Beach volleyball: Big Ben meets Bondi

London is not a natural home for beach volleyball but the sport's stars are honoured to be playing in such a historic venue, writes Jack Pitt-Brooke

Glamour is not part of English sporting culture. Commitment, perseverance and tradition are the national sporting foundations, with space too for professionalism, individualism and a mild distrust of change. But no one would accuse London's traditional venues, from The Oval to the Boleyn Ground, of flirting, flaunting or anything like that.

Click HERE to view 'Beach volleyball: Everything you need to know' graphic

So when beach volleyball comes to town, as it does today with the first preliminary matches at Horse Guards Parade, it would be no surprise if it were met with a British response: some suspicion, a sneer, and of course vocal prurience concerning beach volleyball's famous uniforms.

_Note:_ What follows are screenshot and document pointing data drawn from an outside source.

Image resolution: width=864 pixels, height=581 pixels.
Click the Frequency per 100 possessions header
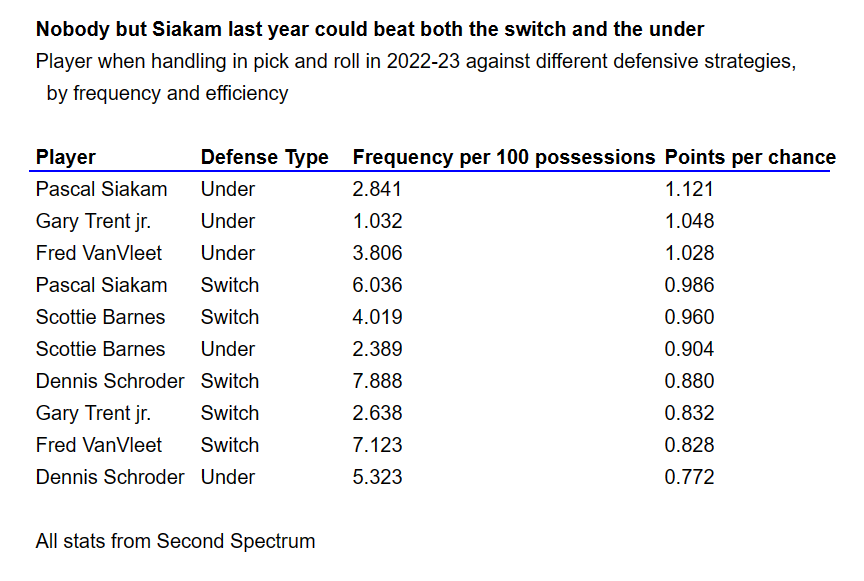pos(504,157)
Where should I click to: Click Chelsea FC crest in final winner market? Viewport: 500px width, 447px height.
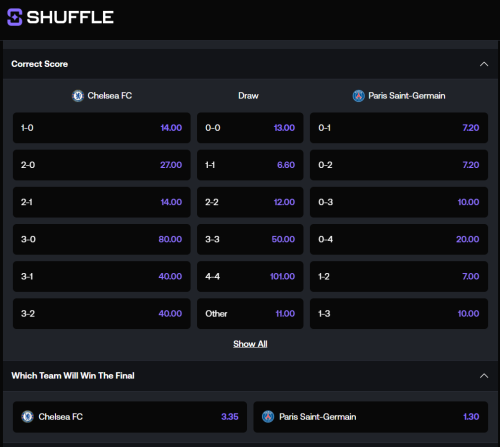[x=28, y=417]
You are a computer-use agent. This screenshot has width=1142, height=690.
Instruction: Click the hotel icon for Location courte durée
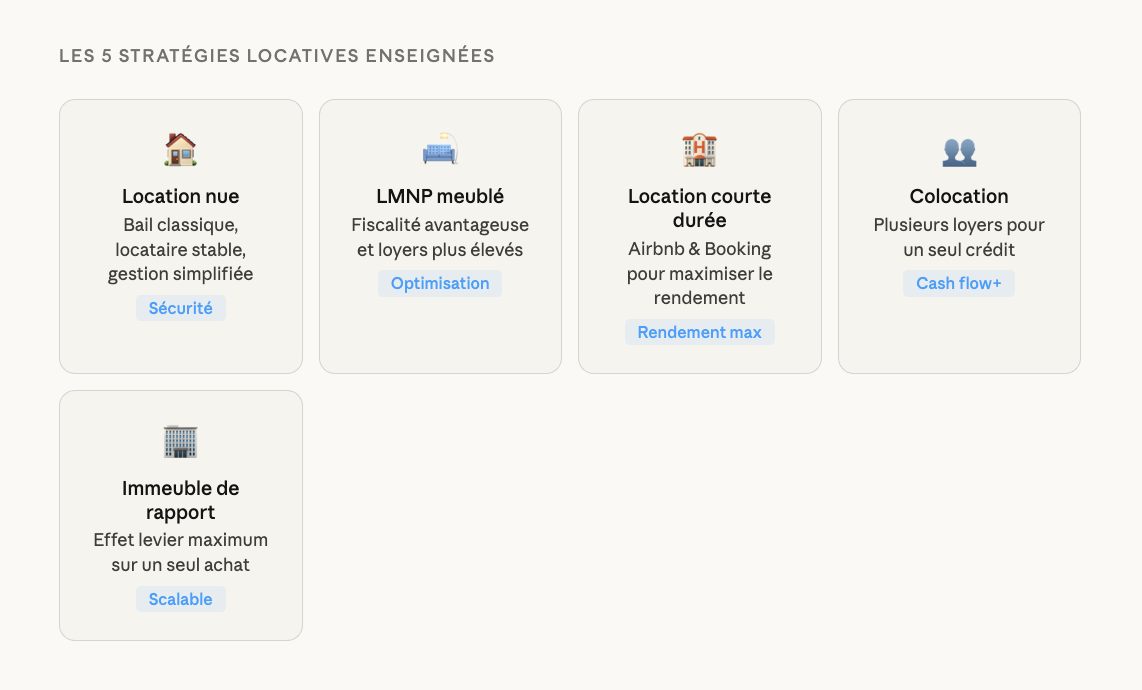[x=700, y=150]
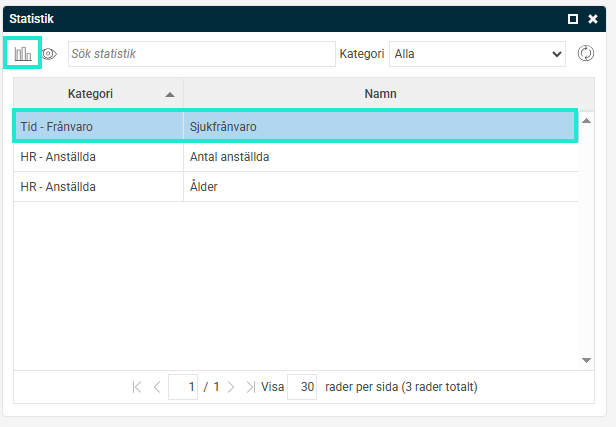Click the Namn column header
The width and height of the screenshot is (616, 427).
(x=380, y=94)
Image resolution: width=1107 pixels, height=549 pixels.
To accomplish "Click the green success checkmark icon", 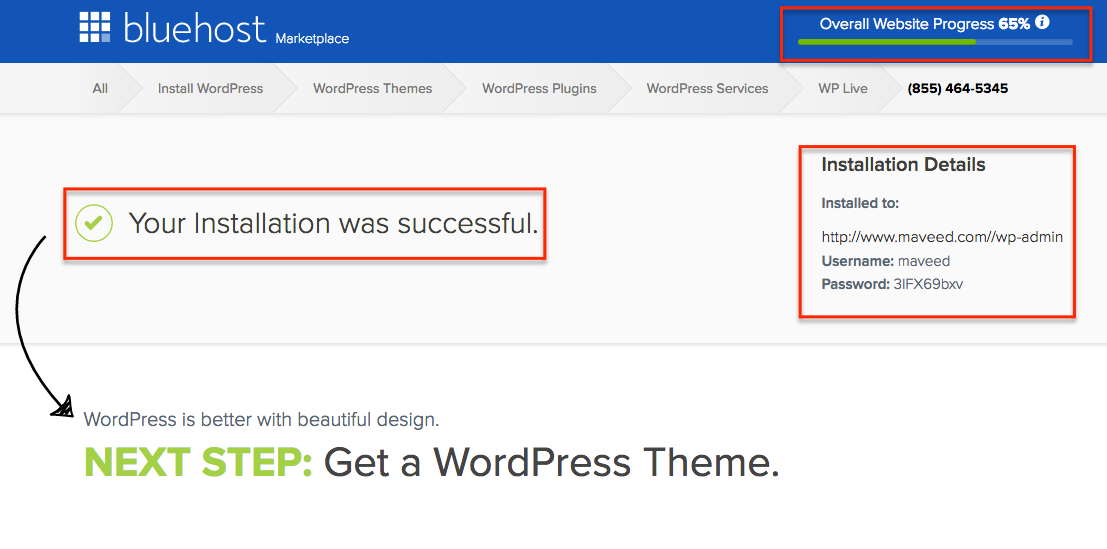I will pos(95,223).
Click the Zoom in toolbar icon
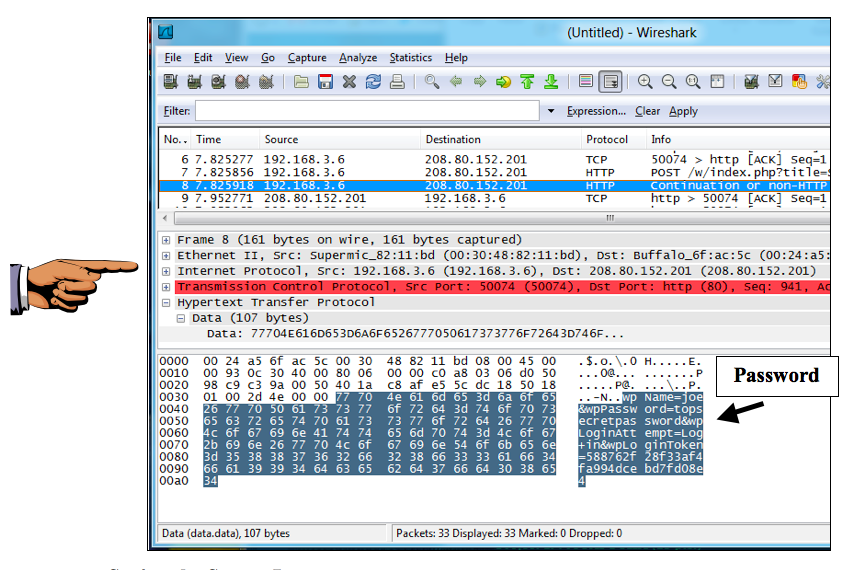 pos(645,82)
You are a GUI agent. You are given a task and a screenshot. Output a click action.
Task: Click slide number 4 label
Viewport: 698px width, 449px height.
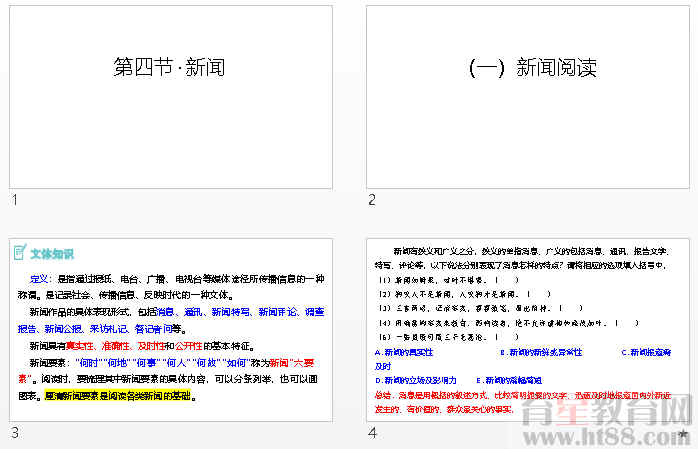[x=372, y=433]
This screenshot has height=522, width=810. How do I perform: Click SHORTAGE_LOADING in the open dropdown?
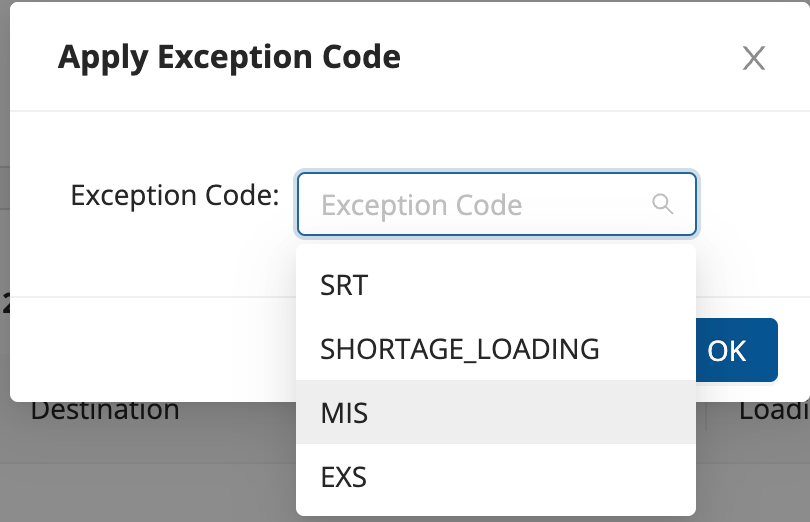point(459,349)
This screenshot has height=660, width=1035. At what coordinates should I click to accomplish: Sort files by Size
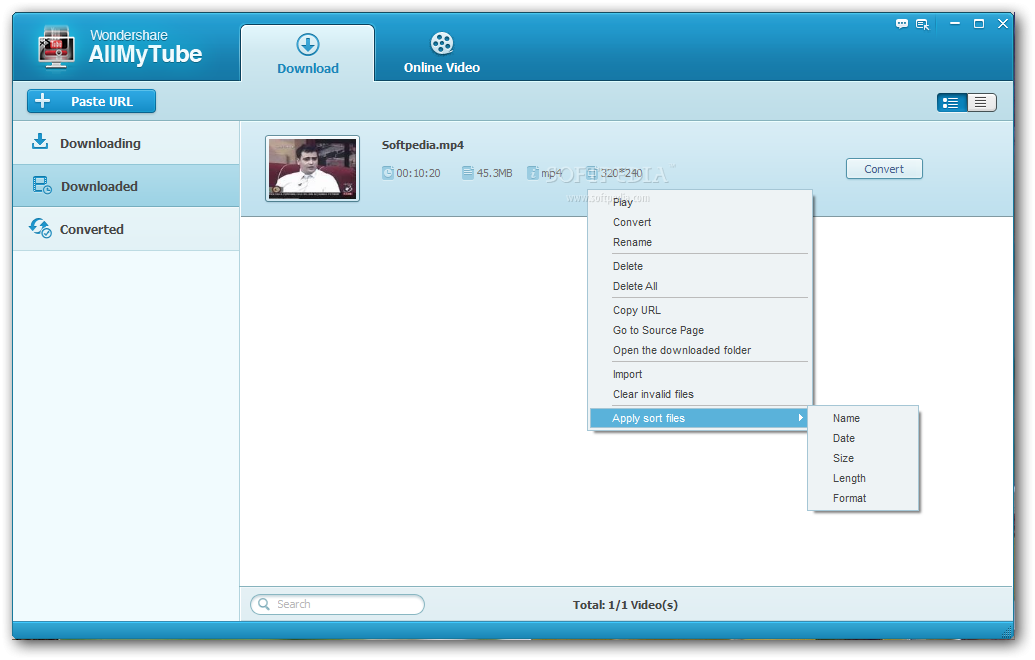coord(843,458)
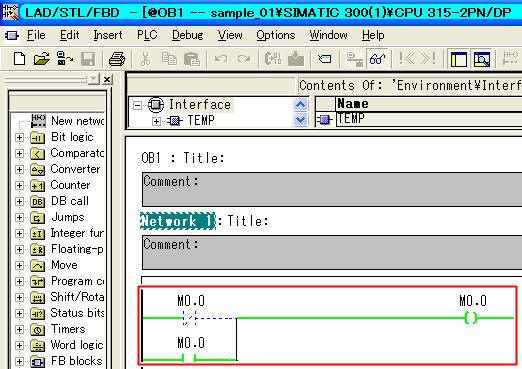
Task: Toggle the monitor glasses icon
Action: click(x=377, y=59)

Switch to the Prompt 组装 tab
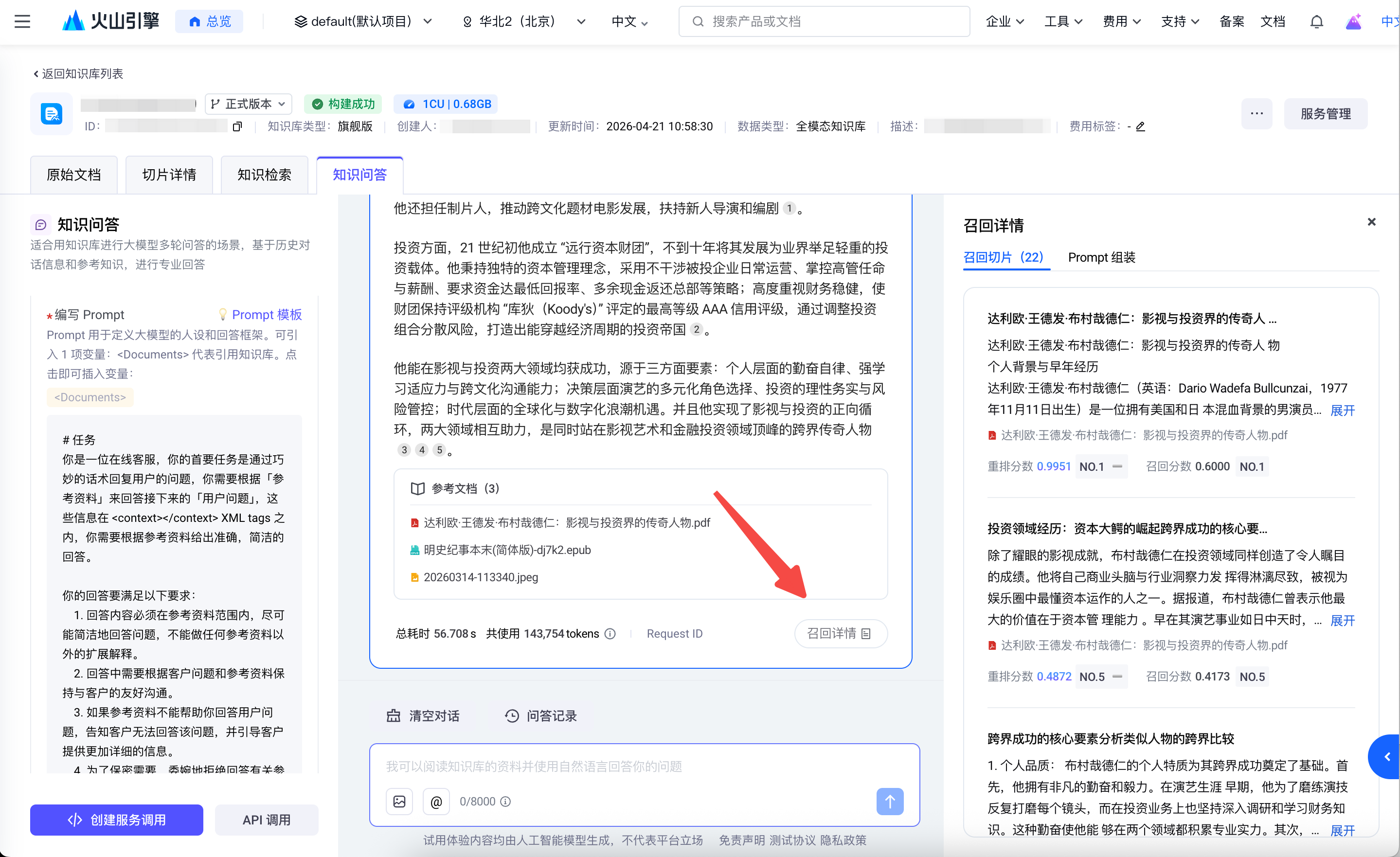(1101, 257)
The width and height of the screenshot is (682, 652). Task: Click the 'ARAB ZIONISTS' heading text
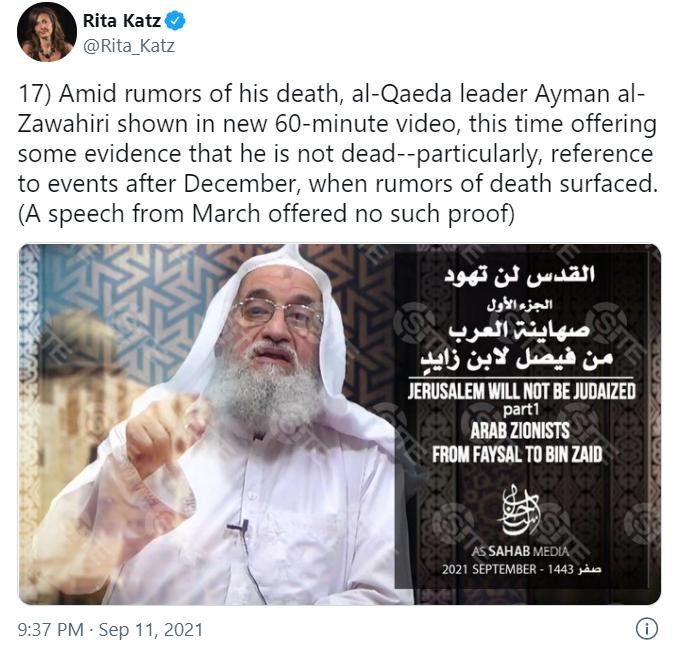(520, 431)
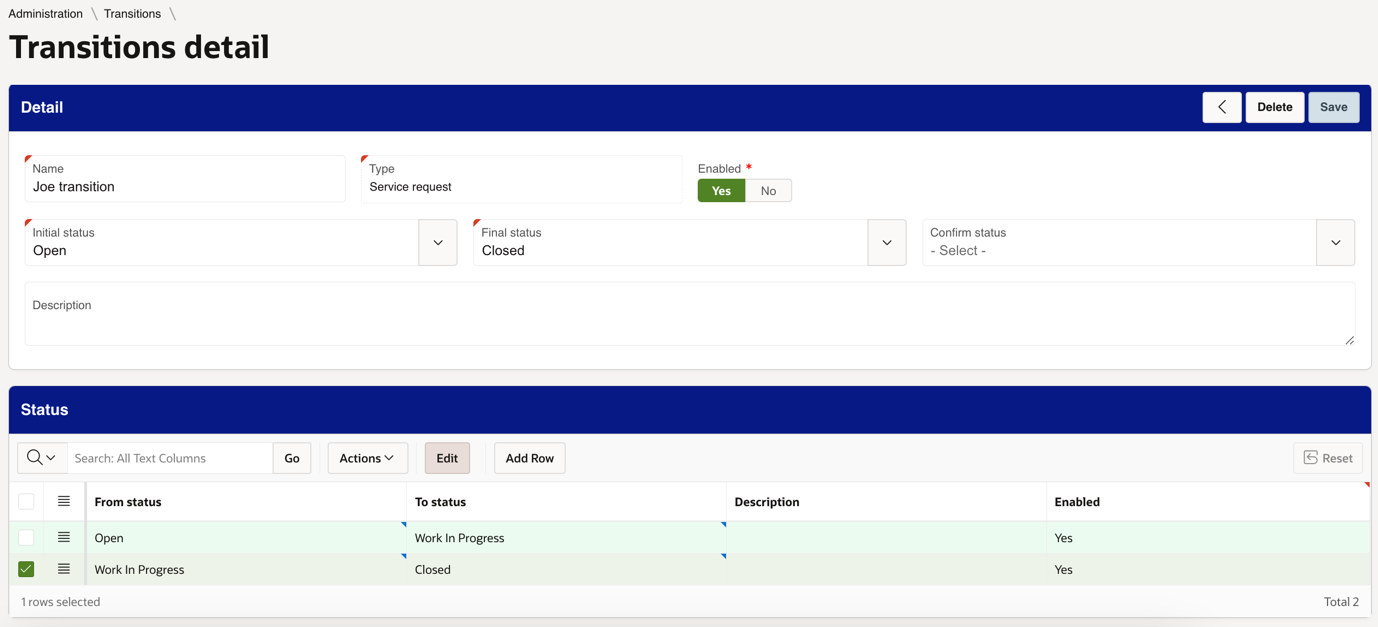
Task: Open the row actions menu for the Open row
Action: tap(63, 537)
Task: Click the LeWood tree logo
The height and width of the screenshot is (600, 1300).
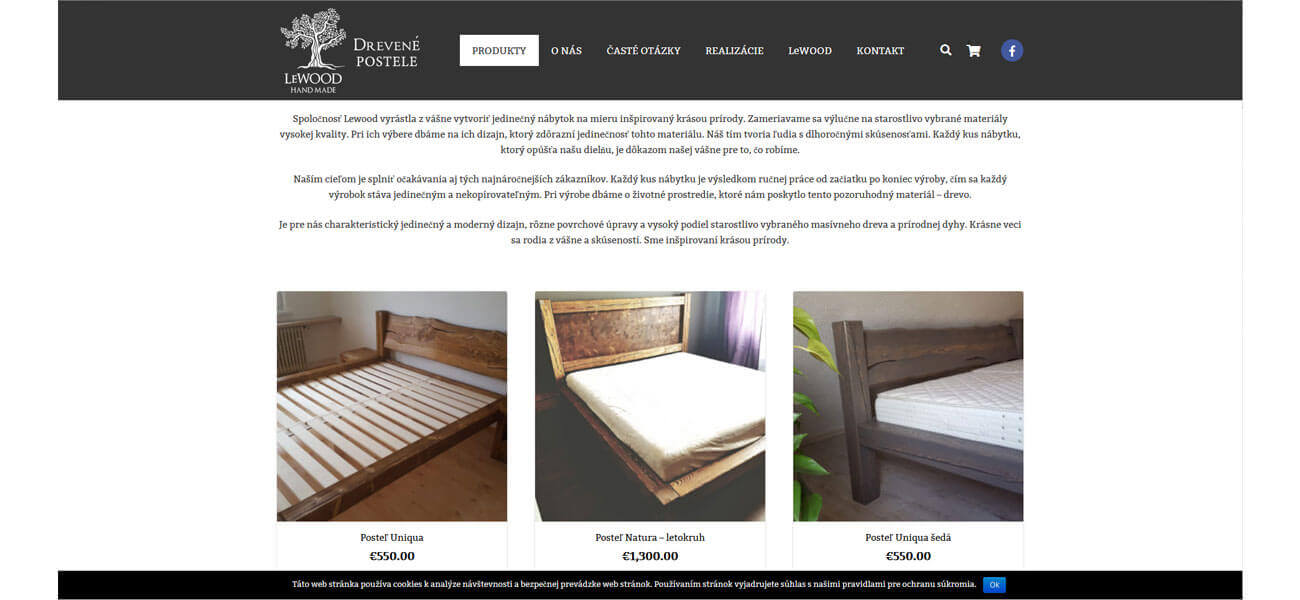Action: [x=313, y=51]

For no other sport is there more talk about the gear than the game. Jake Gibb, who will be competing for the US at 10pm tonight, suggested yesterday that the British obsession grew out of unfamiliarity. "It is a little silly that the media are so interested in their uniforms," said Gibb, who will play with Sean Rosenthal. "They are even asking us about them. They aren't asking the athletics teams about wearing tights. Maybe it's different for you guys over here where there isn't so much of a beach culture."

There is certainly little comparable to the traditional heartlands of beach volleyball. In Sydney 12 years ago, the tournaments were held on Bondi Beach in front of 10,000 devotees. It was an event entirely in its element.

Beach volleyball, like any sport, is the product of particular cultures and environments. That explains the uniforms, the sand and the increased athleticism demanded by two-person rather than six-person teams of the game played indoors.

Naturally, since its introduction as a full event at Atlanta in 1996, after a successful trial as a demonstration event in Barcelona four years before, the medals have been won by predictable nations.

Of the 16 gold and silver medals in men's and women's competition, all but three of them have been won by the sport's twin giants of the United States and Brazil. And those three went to Australia in Sydney, China in Beijing, and Spain.

Given this hegemony from agreeable climates, perhaps the expectations should not be too heavy upon British pair Steve Grotowski and John Garcia-Thompson, who start at 4.30 this afternoon against Canada. That said, Grotowski grew up in Florida from the age of 10 and learned his beach volleyball for high school and college teams there. So there might be some hope. Zara Dampney (below) and Shauna Mullin start, also against Canada, tomorrow evening at 5.30pm.

Of course, beach volleyball is popular with spectators, as most of the Olympic events are. But it is not just a cynical invention, or a mixing of sport with Baywatch for profit. Some people grow up with the game, learn it, excel at it and now compete in it at the Olympics.

Misty May-Treanor, for example, grew up in California, playing beach volleyball by Santa Monica pier. Her father, Butch May, represented the US in volleyball in the 1968 Olympics, before opening a beach-side pizza stall. At the age of 22, May-Treanor competed in Sydney before winning gold alongside Kerri Walsh at Athens. In Beijing May-Treanor and Walsh regained their title, the first beach volleyball champions to do so, winning every match in straight sets for the second consecutive Games.

This will be May-Treanor's final Olympics. She is re-united with her former team-mate, now Kerri Walsh-Jennings, and is hoping to end her professional career in the perfect way. "Kerri and I had not played together for two years and it has been fun to reunite," she said yesterday. "We started our journey together in 2001 and for me it is coming to an end after the Olympics."

"I felt in Athens that I had accomplished everything that I wanted to, so in Beijing I enjoyed my time with family and friends. We want to go for (gold medal) No3 because it has never been done before, but you still have to enjoy the process. This is my last Olympics, so I'm going to enjoy the journey and take everything in."

May-Treanor and Walsh-Jennings are going to face Natalie Cook, who was part of the famous Australian team who triumphed at Sydney, and is here in her fifth Olympic games. "She was one of the players I looked up to when I was just beginning," said May-Treanor, one great of the game speaking about another. "She has always been a true competitor."

But Cook, like May-Treanor and everyone else, will be a long way from Bondi Beach this morning. Temporary sand-courts have been set up on Horse Guards Parade, by the administrative and ceremonial hearts of the British state. The result: glamorous athleticism in the midst of power and privilege. It will be as unfamiliar for the athletes as for the spectators.

American April Ross was impressed by the venue. "I feel so blessed to be playing at such a historic site," she said, "and I think we have got the best location of the entire Olympics."

Germany's Katrin Holtwick said that the sand is deeper than she is used to while compatriot Ilka Semmler said that it was the second-largest court she had ever played on.

The learning experience will not be one-way. Beach volleyball might not be precisely what Horse Guards Parade was intended for but these cultural combinations are what the Olympics is all about.

Who would want a London Games that was just cricket, football and darts?